Había nacido en Ciempozuelos, cerca de Madrid, en 1717. Su
nombre era sinónimo de buena suerte, pero nadie podía decir que había alcanzado
el lugar de privilegio que ocupaba por un golpe de fortuna, o por el favor de
algún señor poderoso. Ventura Rodríguez era arquitecto del Rey por méritos
propios, porque antes de tocar un plumín se había manchado las manos de mortero
y conocía bien el sabor del polvo en la garganta. Su padre, que era maestro de
obras, tuvo el buen sentido de reconocer en su hijo un talento superior al
propio, y de fomentarlo, consiguiendo introducirlo en el gabinete de
delineación del Palacio Real de Madrid. Y allí el joven Ventura hizo su parte. El
ansia de aprender, la destreza en el dibujo y -lo que no se aprende en ninguna
academia- la sensibilidad hacia la belleza, le hicieron destacar. Los italianos,
que todo lo hacían y deshacían, se fijaron pronto en él, y el viejo maestro
Filipo Juvarra, al que todos temían, le trataba especialmente y le decía que
por sus venas corría sangre italiana; que nunca había visto a un español
dibujar con tanta finura.

## MATERIAL EXTRAÍDO:
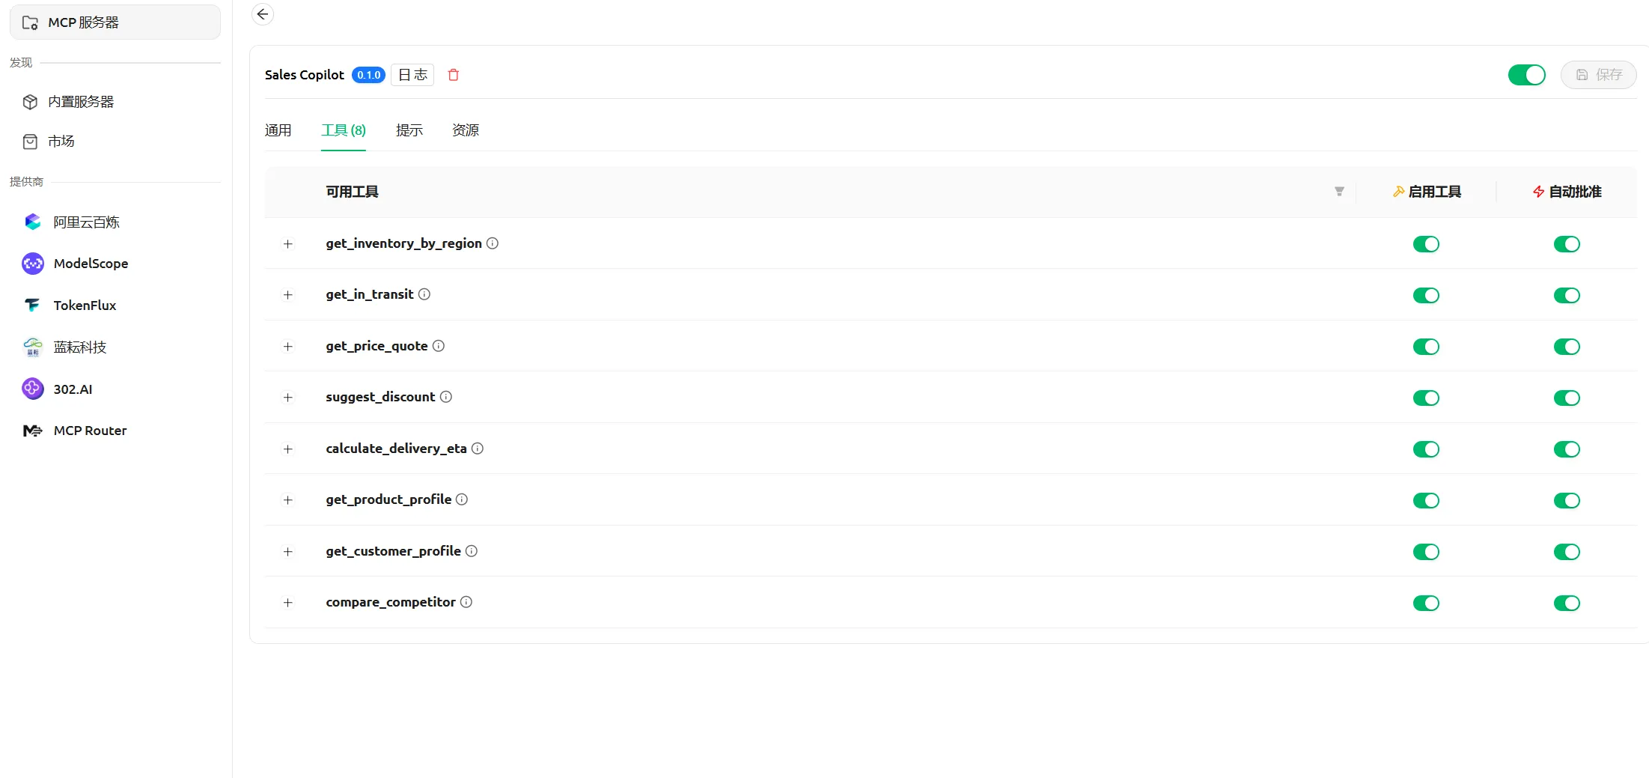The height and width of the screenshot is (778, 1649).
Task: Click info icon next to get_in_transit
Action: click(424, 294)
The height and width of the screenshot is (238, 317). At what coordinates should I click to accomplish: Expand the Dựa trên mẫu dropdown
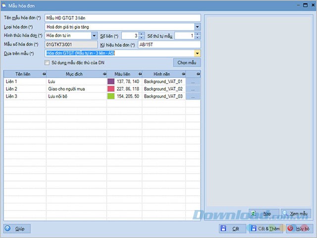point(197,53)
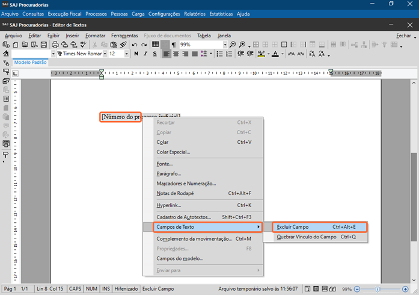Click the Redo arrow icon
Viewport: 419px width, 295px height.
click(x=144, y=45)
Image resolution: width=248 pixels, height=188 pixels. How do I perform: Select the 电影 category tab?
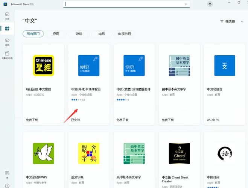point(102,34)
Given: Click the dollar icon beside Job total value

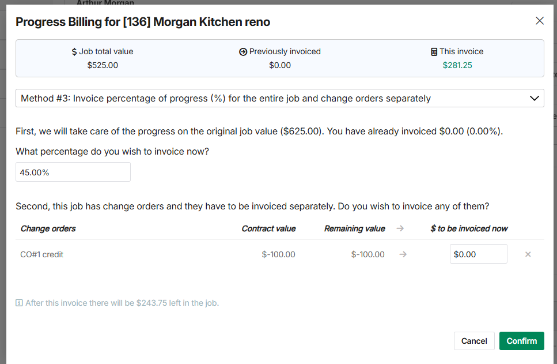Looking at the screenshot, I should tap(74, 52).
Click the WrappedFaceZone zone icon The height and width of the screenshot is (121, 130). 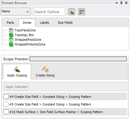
...
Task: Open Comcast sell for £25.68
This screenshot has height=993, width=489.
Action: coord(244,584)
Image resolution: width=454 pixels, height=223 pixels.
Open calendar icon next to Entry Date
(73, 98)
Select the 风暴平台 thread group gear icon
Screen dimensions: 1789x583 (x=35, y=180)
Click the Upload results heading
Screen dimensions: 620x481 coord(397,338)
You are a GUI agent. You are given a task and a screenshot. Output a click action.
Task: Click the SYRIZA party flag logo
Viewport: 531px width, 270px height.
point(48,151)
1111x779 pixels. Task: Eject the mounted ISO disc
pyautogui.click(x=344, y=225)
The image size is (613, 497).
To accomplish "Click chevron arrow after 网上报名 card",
--
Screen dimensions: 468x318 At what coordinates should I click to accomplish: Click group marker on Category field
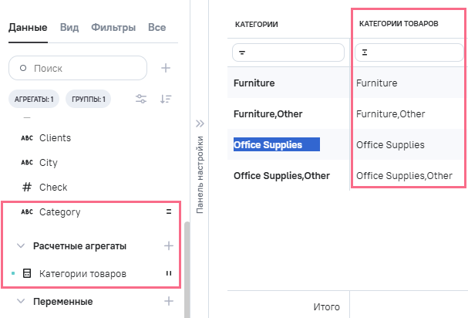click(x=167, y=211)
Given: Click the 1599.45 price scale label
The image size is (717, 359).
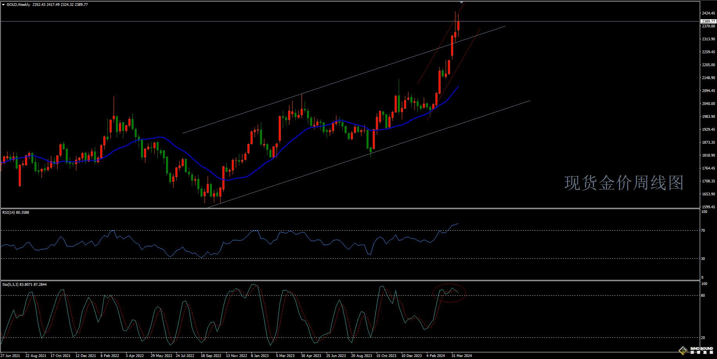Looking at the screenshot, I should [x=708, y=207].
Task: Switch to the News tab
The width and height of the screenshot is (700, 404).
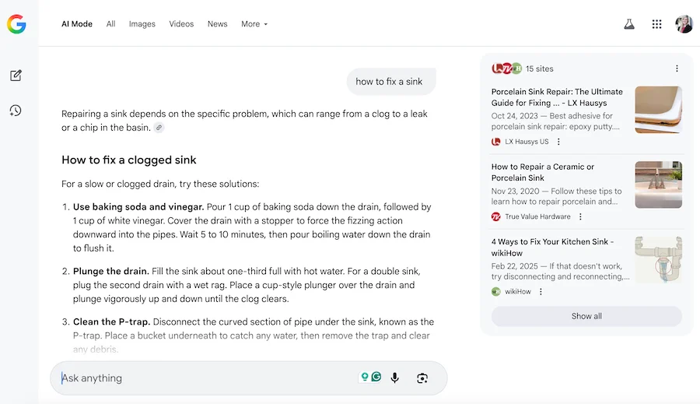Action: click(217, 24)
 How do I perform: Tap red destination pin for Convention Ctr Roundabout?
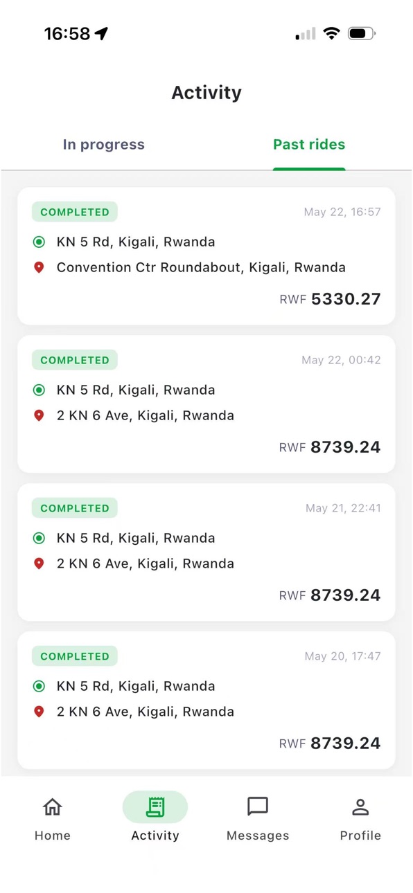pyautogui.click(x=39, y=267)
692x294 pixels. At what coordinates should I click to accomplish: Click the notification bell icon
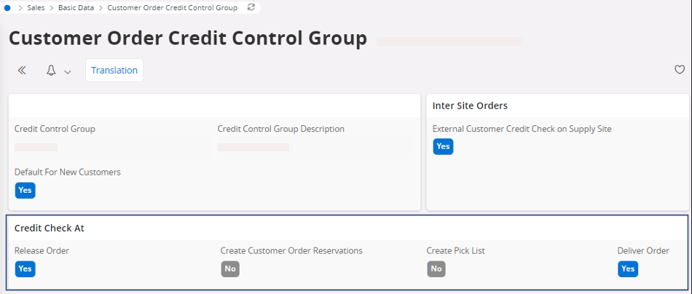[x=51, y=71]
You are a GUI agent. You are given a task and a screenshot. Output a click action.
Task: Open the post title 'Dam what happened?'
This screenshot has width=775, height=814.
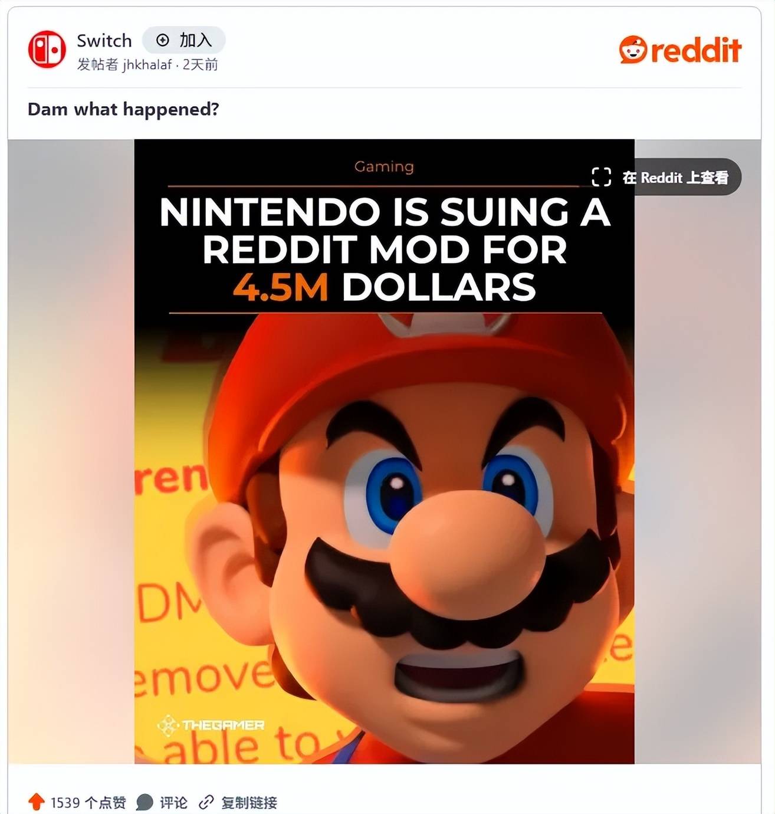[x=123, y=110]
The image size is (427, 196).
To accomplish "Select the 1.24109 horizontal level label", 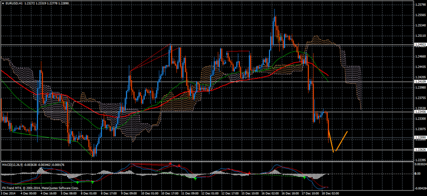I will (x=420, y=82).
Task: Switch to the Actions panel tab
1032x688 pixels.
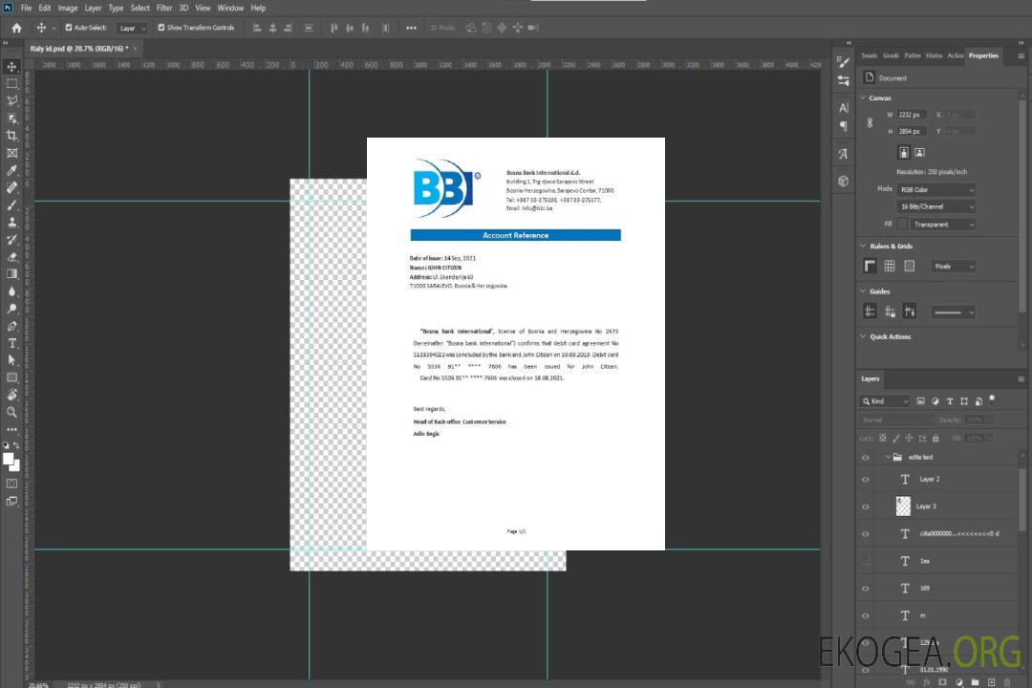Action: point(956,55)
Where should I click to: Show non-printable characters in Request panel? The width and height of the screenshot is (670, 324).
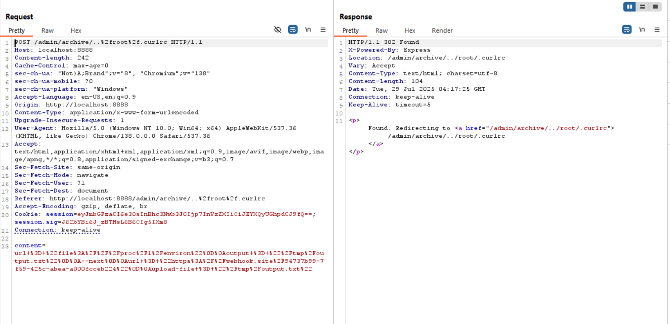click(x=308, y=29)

## INSTRUCCIONES:
Según el fragmento sobre Ventura Rodríguez, ¿cuál era el oficio de su padre?

## SOLUCIÓN:
Era maestro de obras.